My official ‘treating physician’ at this hospital is the orthopaedic surgeon to whom I was assigned for follow-up, after the fracture. But the physician who’s been treating me for CRPS – the rare disease that was triggered by the fracture – is a neuro-anaesthesiologist at the same hospital.
I had to go back to se the original orthopaedic doctor today, for what I expected would be a regular follow-up appointment. Instead, my now-former treating physician advised me that there was nothing else that this community hospital could offer me as treatment for my rare disease, so they were discharging me.
As of this appointment, I’d no longer be an outpatient at this hospital. And because no physician at the hospital would be following my care (i.e. treating me), my medication plan – which my neuro-anaesthesiologist and I had developed together, after multiple medication failures (including numerous combinations of medications) – would also end. So once I’d finished the medications I had left, from the last prescription from the neuro-anaesthesiologist, I’d have no treatment plan.
The neuro-anaesthesiologist at this hospital couldn’t keep treating me for pain if the original treating physician (who’d referred me to the neuro-anaesthesiologist) discharged me from ambulatory care… That was it for me, as a patient at this hospital.
I live in a suburban area of a large city which has not just one, but two, medical schools and multiple associated hospital centres. The no-longer-treating-me physician didn’t even suggest referring me to a larger hospital, until I somewhat incredulously asked: “What do I do next? How will I keep working, without any treatments?…”
His response was an off-the-cuff: “You know what you have is serious, right?” (I may not have the exact words; this is what I remembered by the time I got home). I was stunned. And thinking to myself: “Yes, I know it’s serious. That’s why I’m so surprised that you’re just releasing me as a patient, with no treatment plan!!!”
After that, I managed to recover enough from his comment to ask about the possibility of a referral to another healthcare centre or hospital. He finally – and somewhat reluctantly, it seemed – gave me a referral to a pain clinic at a much larger hospital. But now I’ll have to deal with another hospital – by myself – and I have no idea how long it will take to be seen there.

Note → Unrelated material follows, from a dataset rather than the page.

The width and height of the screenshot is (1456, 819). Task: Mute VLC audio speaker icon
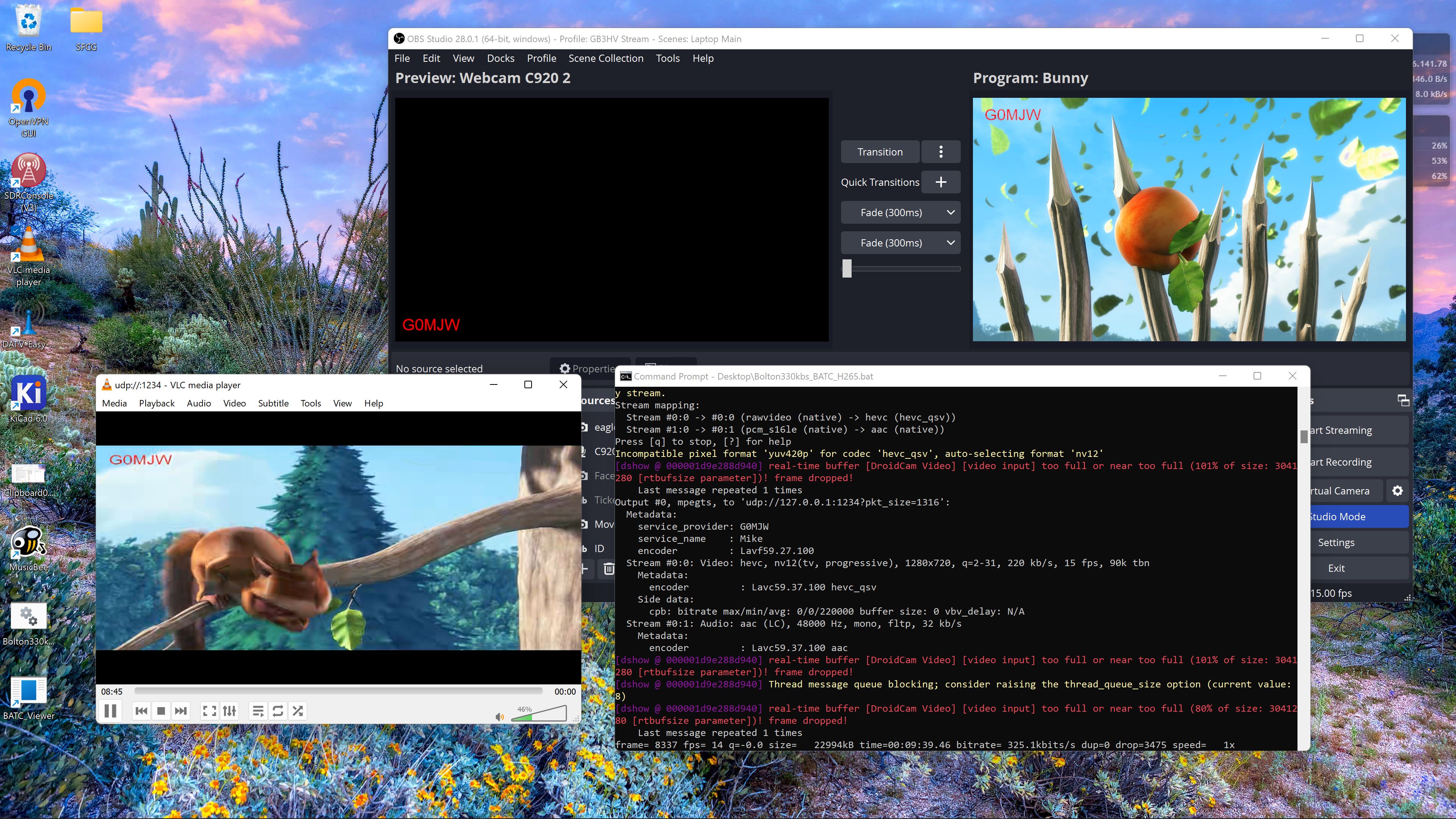click(x=499, y=717)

So the next little while should be very interesting, once I’ve finished my current prescriptions. To understand the level of pain I’m living with, I’d been vomiting from pain every few hours – always interesting when your workplace is carpeted!!! I really don’t want to go back to that again…
Somehow this just doesn’t seem right. Why couldn’t the orthopaedic surgeon, at my local hospital, keep me as a follow-up patient until my rare disease case was taken on by the other hospital? He couldn’t, or wouldn’t, even answer that question. Like much of my experience with this particular doctor (read Google this, a diagnosis for an example), his attitude and approach seemed to be dismissive and flippant – bordering on disrespectful.